*TASK DIRECTIONS*:
Reproduce every item below verbatim, character for character.

*GIVEN ENTRIES*:

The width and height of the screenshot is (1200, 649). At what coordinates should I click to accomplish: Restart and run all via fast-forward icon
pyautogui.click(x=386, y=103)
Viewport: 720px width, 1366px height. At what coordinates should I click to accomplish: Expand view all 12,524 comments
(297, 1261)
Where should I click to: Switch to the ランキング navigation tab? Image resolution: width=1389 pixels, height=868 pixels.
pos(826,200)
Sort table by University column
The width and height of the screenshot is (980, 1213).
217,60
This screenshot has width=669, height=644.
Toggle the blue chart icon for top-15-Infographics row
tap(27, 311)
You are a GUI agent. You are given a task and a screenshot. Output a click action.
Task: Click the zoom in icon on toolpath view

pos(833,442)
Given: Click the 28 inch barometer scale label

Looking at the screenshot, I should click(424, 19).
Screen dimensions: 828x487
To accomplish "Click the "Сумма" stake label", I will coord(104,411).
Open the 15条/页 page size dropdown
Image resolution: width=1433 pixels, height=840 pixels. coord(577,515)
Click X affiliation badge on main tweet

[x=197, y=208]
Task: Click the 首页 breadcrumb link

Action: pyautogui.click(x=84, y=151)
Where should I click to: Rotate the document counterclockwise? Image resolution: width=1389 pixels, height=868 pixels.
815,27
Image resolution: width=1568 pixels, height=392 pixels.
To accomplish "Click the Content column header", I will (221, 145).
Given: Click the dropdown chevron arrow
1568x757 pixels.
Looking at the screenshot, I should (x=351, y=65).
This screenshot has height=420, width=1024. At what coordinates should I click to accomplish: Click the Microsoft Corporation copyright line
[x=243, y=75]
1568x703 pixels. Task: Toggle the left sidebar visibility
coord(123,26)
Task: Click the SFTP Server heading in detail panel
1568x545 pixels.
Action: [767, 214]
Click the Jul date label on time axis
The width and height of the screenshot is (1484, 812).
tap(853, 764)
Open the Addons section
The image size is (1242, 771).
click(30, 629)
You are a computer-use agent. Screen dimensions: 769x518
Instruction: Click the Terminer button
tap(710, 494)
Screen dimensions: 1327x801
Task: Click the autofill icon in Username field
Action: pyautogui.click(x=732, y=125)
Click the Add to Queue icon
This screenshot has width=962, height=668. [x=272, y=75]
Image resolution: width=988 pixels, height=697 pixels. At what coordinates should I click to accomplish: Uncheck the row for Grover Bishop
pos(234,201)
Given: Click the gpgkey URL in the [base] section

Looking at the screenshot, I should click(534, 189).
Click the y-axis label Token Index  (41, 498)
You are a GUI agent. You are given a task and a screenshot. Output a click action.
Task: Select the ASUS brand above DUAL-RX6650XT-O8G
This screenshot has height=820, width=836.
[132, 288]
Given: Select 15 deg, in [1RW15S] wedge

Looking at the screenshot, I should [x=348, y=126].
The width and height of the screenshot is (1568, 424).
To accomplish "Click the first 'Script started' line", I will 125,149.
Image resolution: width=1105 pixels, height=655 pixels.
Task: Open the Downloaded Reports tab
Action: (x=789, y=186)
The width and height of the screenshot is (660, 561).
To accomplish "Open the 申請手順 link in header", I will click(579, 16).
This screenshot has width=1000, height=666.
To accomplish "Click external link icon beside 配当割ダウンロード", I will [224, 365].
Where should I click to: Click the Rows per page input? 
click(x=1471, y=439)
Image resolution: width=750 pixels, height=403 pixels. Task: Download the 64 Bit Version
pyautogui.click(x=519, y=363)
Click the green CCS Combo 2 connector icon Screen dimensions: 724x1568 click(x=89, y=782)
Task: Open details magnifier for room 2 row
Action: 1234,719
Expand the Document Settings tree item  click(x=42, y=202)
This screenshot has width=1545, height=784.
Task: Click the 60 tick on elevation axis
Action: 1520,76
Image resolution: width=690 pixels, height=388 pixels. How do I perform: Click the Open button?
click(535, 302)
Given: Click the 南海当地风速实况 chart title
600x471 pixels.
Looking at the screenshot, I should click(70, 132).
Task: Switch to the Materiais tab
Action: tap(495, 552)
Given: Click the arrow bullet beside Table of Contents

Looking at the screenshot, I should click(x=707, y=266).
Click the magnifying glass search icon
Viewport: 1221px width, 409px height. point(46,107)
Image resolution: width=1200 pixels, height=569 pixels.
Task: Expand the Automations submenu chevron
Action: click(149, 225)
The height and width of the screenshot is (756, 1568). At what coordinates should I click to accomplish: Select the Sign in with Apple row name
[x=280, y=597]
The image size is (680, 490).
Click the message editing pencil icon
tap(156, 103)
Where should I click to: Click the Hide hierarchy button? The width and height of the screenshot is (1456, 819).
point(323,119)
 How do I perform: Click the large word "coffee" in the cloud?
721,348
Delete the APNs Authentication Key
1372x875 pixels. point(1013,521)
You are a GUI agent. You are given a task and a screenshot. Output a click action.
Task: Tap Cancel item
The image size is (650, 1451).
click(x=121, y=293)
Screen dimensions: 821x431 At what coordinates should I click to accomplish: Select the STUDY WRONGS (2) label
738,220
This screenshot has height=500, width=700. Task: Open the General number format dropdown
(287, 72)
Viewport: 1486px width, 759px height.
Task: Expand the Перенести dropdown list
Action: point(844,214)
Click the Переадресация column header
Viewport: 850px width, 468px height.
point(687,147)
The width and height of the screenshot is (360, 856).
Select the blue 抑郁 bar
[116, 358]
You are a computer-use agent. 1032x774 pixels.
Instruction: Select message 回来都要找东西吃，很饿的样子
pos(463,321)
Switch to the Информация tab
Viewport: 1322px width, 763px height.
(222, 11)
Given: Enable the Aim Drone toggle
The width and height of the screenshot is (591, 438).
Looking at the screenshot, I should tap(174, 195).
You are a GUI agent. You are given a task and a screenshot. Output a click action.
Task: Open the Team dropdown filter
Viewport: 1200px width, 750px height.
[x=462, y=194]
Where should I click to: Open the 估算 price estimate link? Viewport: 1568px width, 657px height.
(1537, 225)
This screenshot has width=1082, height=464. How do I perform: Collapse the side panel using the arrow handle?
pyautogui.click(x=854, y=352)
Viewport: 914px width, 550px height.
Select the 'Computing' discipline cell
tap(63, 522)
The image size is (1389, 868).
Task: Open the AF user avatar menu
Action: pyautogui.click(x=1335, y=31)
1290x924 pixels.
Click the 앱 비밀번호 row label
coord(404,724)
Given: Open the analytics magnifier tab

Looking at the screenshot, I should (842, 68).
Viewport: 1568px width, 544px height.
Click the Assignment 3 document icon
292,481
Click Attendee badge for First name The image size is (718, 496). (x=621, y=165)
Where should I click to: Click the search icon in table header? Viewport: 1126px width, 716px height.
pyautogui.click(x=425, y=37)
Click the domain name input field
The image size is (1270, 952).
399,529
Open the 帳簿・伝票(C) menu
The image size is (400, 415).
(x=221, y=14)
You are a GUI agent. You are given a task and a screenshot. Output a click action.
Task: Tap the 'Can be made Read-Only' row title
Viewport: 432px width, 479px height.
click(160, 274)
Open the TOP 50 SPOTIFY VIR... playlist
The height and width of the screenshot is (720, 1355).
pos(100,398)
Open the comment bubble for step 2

*FULL OUTPUT*:
The width and height of the screenshot is (1200, 649). At what coordinates should I click to accomplish: Restart and run all via fast-forward icon
pyautogui.click(x=386, y=103)
Viewport: 720px width, 1366px height. At what coordinates should I click to accomplish: Expand view all 12,524 comments
(297, 1261)
Where should I click to: Switch to the ランキング navigation tab? Image resolution: width=1389 pixels, height=868 pixels.
pos(826,200)
Sort table by University column
The width and height of the screenshot is (980, 1213).
217,60
This screenshot has width=669, height=644.
Toggle the blue chart icon for top-15-Infographics row
tap(27, 311)
You are a GUI agent. You are given a task and a screenshot. Output a click action.
Task: Click the zoom in icon on toolpath view

pos(833,442)
Given: Click the 28 inch barometer scale label

Looking at the screenshot, I should click(424, 19).
Screen dimensions: 828x487
To accomplish "Click the "Сумма" stake label", I will coord(104,411).
Open the 15条/页 page size dropdown
Image resolution: width=1433 pixels, height=840 pixels. coord(577,515)
Click X affiliation badge on main tweet

[x=197, y=208]
Task: Click the 首页 breadcrumb link

Action: pyautogui.click(x=84, y=151)
Where should I click to: Rotate the document counterclockwise? Image resolution: width=1389 pixels, height=868 pixels.
815,27
Image resolution: width=1568 pixels, height=392 pixels.
To accomplish "Click the Content column header", I will (221, 145).
Given: Click the dropdown chevron arrow
1568x757 pixels.
Looking at the screenshot, I should (x=351, y=65).
This screenshot has height=420, width=1024. At what coordinates should I click to accomplish: Click the Microsoft Corporation copyright line
[x=243, y=75]
1568x703 pixels. Task: Toggle the left sidebar visibility
coord(123,26)
Task: Click the SFTP Server heading in detail panel
1568x545 pixels.
Action: [767, 214]
Click the Jul date label on time axis
The width and height of the screenshot is (1484, 812).
tap(853, 764)
Open the Addons section
The image size is (1242, 771).
click(30, 629)
You are a computer-use agent. Screen dimensions: 769x518
Instruction: Click the Terminer button
tap(710, 494)
Screen dimensions: 1327x801
Task: Click the autofill icon in Username field
Action: pyautogui.click(x=732, y=125)
Click the Add to Queue icon
This screenshot has width=962, height=668. [x=272, y=75]
Image resolution: width=988 pixels, height=697 pixels. At what coordinates should I click to accomplish: Uncheck the row for Grover Bishop
pos(234,201)
Given: Click the gpgkey URL in the [base] section

Looking at the screenshot, I should click(534, 189).
Click the y-axis label Token Index  (41, 498)
You are a GUI agent. You are given a task and a screenshot. Output a click action.
Task: Select the ASUS brand above DUAL-RX6650XT-O8G
This screenshot has height=820, width=836.
[132, 288]
Given: Select 15 deg, in [1RW15S] wedge

Looking at the screenshot, I should [x=348, y=126].
The width and height of the screenshot is (1568, 424).
To accomplish "Click the first 'Script started' line", I will 125,149.
Image resolution: width=1105 pixels, height=655 pixels.
Task: Open the Downloaded Reports tab
Action: (x=789, y=186)
The width and height of the screenshot is (660, 561).
To accomplish "Open the 申請手順 link in header", I will click(579, 16).
This screenshot has width=1000, height=666.
To accomplish "Click external link icon beside 配当割ダウンロード", I will [224, 365].
Where should I click to: Click the Rows per page input? 
click(x=1471, y=439)
Image resolution: width=750 pixels, height=403 pixels. Task: Download the 64 Bit Version
pyautogui.click(x=519, y=363)
Click the green CCS Combo 2 connector icon Screen dimensions: 724x1568 click(x=89, y=782)
Task: Open details magnifier for room 2 row
Action: 1234,719
Expand the Document Settings tree item  click(x=42, y=202)
This screenshot has width=1545, height=784.
Task: Click the 60 tick on elevation axis
Action: 1520,76
Image resolution: width=690 pixels, height=388 pixels. How do I perform: Click the Open button?
click(535, 302)
Given: Click the 南海当地风速实况 chart title
600x471 pixels.
Looking at the screenshot, I should click(70, 132).
Task: Switch to the Materiais tab
Action: tap(495, 552)
Given: Click the arrow bullet beside Table of Contents

Looking at the screenshot, I should click(x=707, y=266).
Click the magnifying glass search icon
Viewport: 1221px width, 409px height. point(46,107)
Image resolution: width=1200 pixels, height=569 pixels.
Task: Expand the Automations submenu chevron
Action: click(149, 225)
The height and width of the screenshot is (756, 1568). At what coordinates should I click to accomplish: Select the Sign in with Apple row name
[x=280, y=597]
The image size is (680, 490).
Click the message editing pencil icon
tap(156, 103)
Where should I click to: Click the Hide hierarchy button? The width and height of the screenshot is (1456, 819).
point(323,119)
 How do I perform: Click the large word "coffee" in the cloud?
721,348
Delete the APNs Authentication Key
1372x875 pixels. point(1013,521)
You are a GUI agent. You are given a task and a screenshot. Output a click action.
Task: Tap Cancel item
The image size is (650, 1451).
click(x=121, y=293)
Screen dimensions: 821x431 At what coordinates should I click to accomplish: Select the STUDY WRONGS (2) label
738,220
This screenshot has height=500, width=700. Task: Open the General number format dropdown
(287, 72)
Viewport: 1486px width, 759px height.
Task: Expand the Перенести dropdown list
Action: point(844,214)
Click the Переадресация column header
Viewport: 850px width, 468px height.
point(687,147)
The width and height of the screenshot is (360, 856).
Select the blue 抑郁 bar
[116, 358]
You are a computer-use agent. 1032x774 pixels.
Instruction: Select message 回来都要找东西吃，很饿的样子
pos(463,321)
Switch to the Информация tab
Viewport: 1322px width, 763px height.
(222, 11)
Given: Enable the Aim Drone toggle
The width and height of the screenshot is (591, 438).
Looking at the screenshot, I should tap(174, 195).
You are a GUI agent. You are given a task and a screenshot. Output a click action.
Task: Open the Team dropdown filter
Viewport: 1200px width, 750px height.
[x=462, y=194]
Where should I click to: Open the 估算 price estimate link? Viewport: 1568px width, 657px height.
(1537, 225)
This screenshot has width=1082, height=464. How do I perform: Collapse the side panel using the arrow handle?
pyautogui.click(x=854, y=352)
Viewport: 914px width, 550px height.
Select the 'Computing' discipline cell
tap(63, 522)
The image size is (1389, 868).
Task: Open the AF user avatar menu
Action: pyautogui.click(x=1335, y=31)
1290x924 pixels.
Click the 앱 비밀번호 row label
coord(404,724)
Given: Open the analytics magnifier tab

Looking at the screenshot, I should (842, 68).
Viewport: 1568px width, 544px height.
Click the Assignment 3 document icon
292,481
Click Attendee badge for First name The image size is (718, 496). (x=621, y=165)
Where should I click to: Click the search icon in table header? Viewport: 1126px width, 716px height.
pyautogui.click(x=425, y=37)
Click the domain name input field
The image size is (1270, 952).
399,529
Open the 帳簿・伝票(C) menu
The image size is (400, 415).
(x=221, y=14)
You are a GUI agent. You are given a task and a screenshot. Output a click action.
Task: Tap the 'Can be made Read-Only' row title
Viewport: 432px width, 479px height.
click(160, 274)
Open the TOP 50 SPOTIFY VIR... playlist
The height and width of the screenshot is (720, 1355).
pos(100,398)
Open the comment bubble for step 2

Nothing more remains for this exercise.